With the recent decision to close DC General Family Shelter, the District’s larger shelter, the issue of homelessness is at the forefront now more than ever.
The Stigma of Homelessness
Beyond a lack of resources, an unearned label of “laziness” is associated with those experiencing poverty. Employers and the community as a whole frequently automatically assign this label. This prejudice can destroy someone’s chances at furthering their education, getting hired, and receiving services. It can also make homelessness cyclical – hard to permanently overcome.
Policies Affect People
Recently the Internet has been buzzing about “homeless spikes” being used to eliminate the homeless population in major metropolitan cities around the world. These are literal spikes, placed in locations where people usually sit or sleep, which are meant to get homeless populations off the streets.
In addition, some laws and policies haven’t made things easier for people experiencing homelessness. These are some of the laws and conditions affecting peoples’ lives today:
- Resting on sidewalks and sleeping in parks have become ticketable offenses in some cities.
- Panhandling is a constitutional right, although aggressive panhandling is illegal.
- People living in tent encampments must be given notice before being removed, and even then, people’s items must be saved and protected.

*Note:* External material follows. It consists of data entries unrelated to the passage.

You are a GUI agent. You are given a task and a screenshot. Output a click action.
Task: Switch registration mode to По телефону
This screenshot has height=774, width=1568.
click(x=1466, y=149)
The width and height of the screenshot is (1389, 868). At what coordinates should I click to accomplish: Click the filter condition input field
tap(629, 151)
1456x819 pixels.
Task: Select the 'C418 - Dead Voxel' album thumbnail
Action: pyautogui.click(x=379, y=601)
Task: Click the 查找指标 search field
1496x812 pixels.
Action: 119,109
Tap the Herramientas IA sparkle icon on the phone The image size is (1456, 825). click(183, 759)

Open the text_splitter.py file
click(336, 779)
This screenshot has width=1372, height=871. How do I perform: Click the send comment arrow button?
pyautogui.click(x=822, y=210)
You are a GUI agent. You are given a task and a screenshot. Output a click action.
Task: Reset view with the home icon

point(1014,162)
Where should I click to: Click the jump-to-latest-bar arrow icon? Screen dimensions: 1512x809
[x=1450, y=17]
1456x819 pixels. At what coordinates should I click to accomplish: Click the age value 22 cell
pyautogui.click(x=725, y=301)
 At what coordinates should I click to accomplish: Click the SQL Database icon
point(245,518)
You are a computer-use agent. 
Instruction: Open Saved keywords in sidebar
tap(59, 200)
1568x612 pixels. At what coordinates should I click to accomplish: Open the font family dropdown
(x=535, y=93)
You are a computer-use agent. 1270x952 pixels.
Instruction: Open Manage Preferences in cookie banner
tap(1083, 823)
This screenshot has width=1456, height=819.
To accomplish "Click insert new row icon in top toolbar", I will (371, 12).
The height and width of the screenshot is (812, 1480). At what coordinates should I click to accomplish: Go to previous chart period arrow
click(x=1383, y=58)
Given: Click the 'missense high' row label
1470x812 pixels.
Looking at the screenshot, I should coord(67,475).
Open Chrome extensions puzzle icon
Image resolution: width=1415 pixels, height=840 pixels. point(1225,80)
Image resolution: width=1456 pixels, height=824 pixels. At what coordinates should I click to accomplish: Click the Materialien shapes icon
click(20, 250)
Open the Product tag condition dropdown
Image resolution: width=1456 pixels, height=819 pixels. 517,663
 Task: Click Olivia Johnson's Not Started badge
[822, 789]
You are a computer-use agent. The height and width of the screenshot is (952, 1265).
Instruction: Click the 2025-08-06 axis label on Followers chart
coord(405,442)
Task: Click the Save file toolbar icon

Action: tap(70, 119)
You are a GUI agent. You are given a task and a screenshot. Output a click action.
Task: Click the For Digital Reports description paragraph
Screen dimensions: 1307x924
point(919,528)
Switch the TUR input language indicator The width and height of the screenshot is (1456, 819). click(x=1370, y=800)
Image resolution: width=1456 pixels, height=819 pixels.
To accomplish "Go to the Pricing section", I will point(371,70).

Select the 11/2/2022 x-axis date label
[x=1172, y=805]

- Even with a housing first model (where housing is given immediately to those in need, with secondary support with other issues such as mental health), due to rules and regulations, it may take a while to provide a client housing, which slows down the process.
- People are being thrown out of shelters for small violations, such as smoking or drinking. While this may seem reasonable, many people experiencing homelessness turn to these things as a way to de-stress, and have nowhere to go if they’re thrown out of a shelter. This exacerbates the problem, rather than addressing their needs.
- There are currently petitions to change a major issue facing the homeless population in DC, which is lack of access to public restrooms throughout the city.
Your Turn to Offer H.O.P.E.
If you ask Street Sense, the best way to help the DC homeless community is to offer H.O.P.E.
Help support the Street Sense community, made up of those experiencing homelessness in DC, by becoming a regular customer and reader.
Offer your time by volunteering with community partners.
Participate in local advocacy efforts.
Engage in a discussion with friends and family.
Byte Back’s programs give people a permanent solution to unemployment and underemployment, the cause of homelessness for many. Many Byte Back graduates started class homeless, earned admin or IT certifications, and successfully secured permanent employment and stable housing.